- [Exercise aim]: Repeat everything in the material from the line containing "The image size is (1456, 819)." down to the line containing "Open the 100 % zoom dropdown", including both of those lines.

- [Source records]:
(begin)
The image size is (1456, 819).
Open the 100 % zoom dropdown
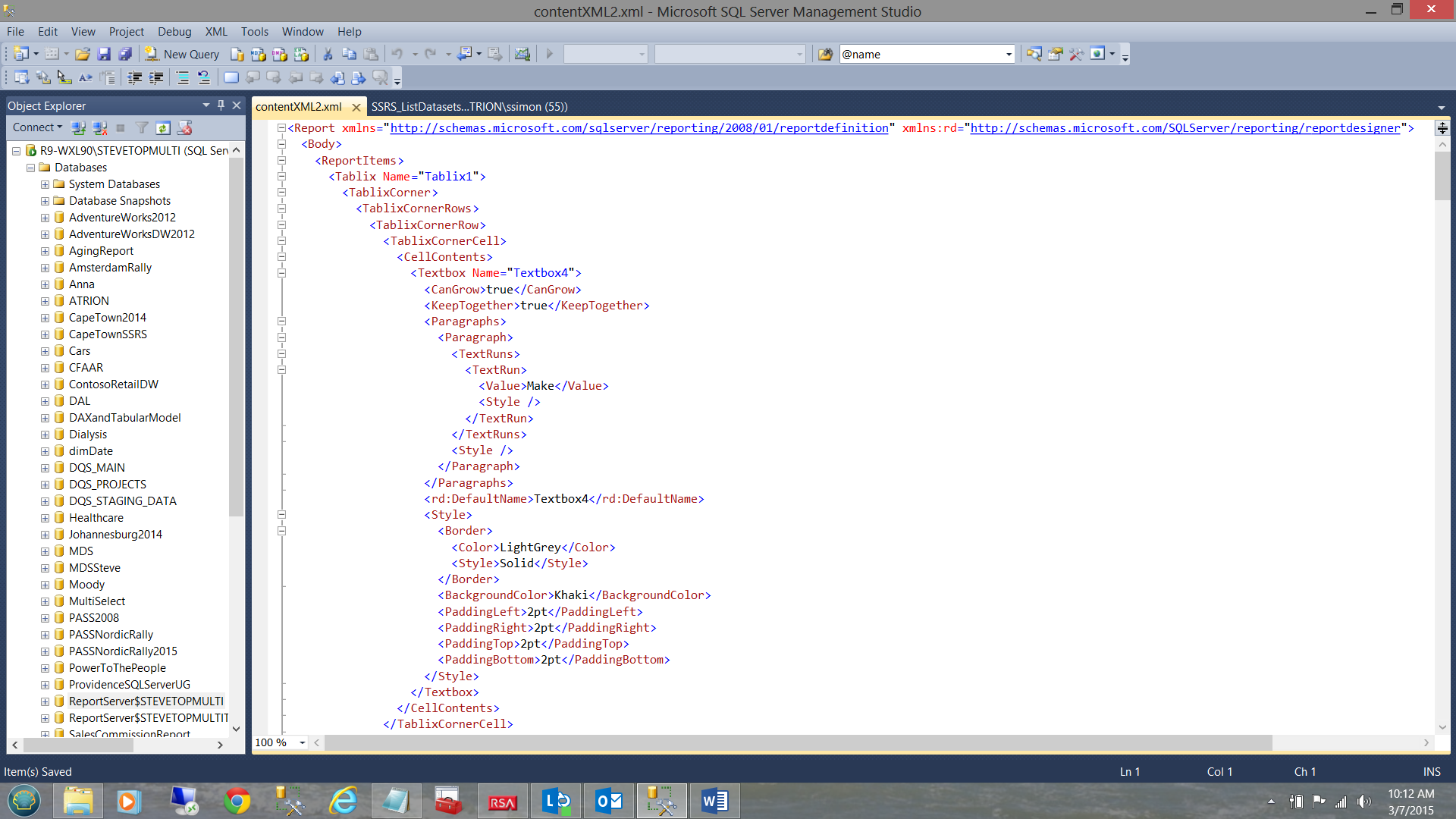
(end)
(begin)
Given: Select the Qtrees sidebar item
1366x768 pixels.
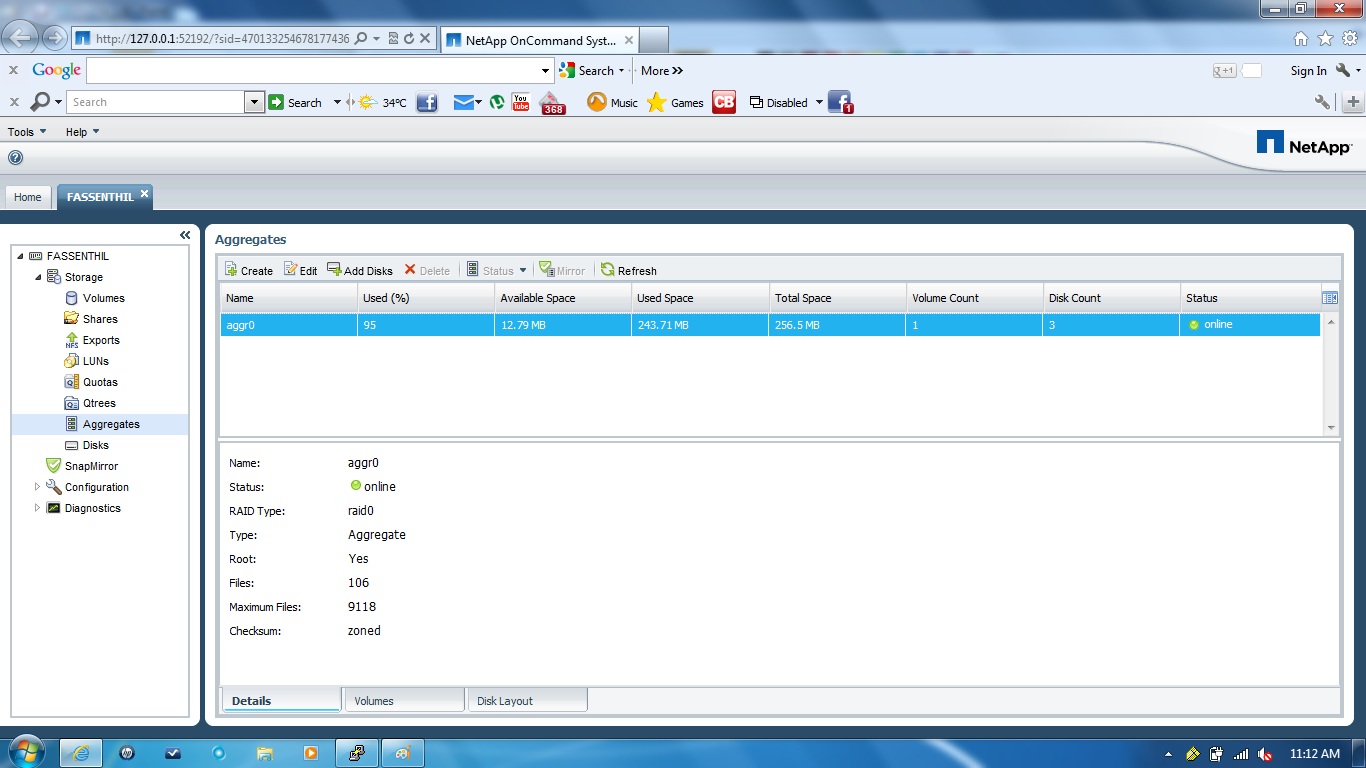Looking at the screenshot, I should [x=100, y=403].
(end)
- [Answer for the task]:
The image size is (1456, 819).
Open the 100 % zoom dropdown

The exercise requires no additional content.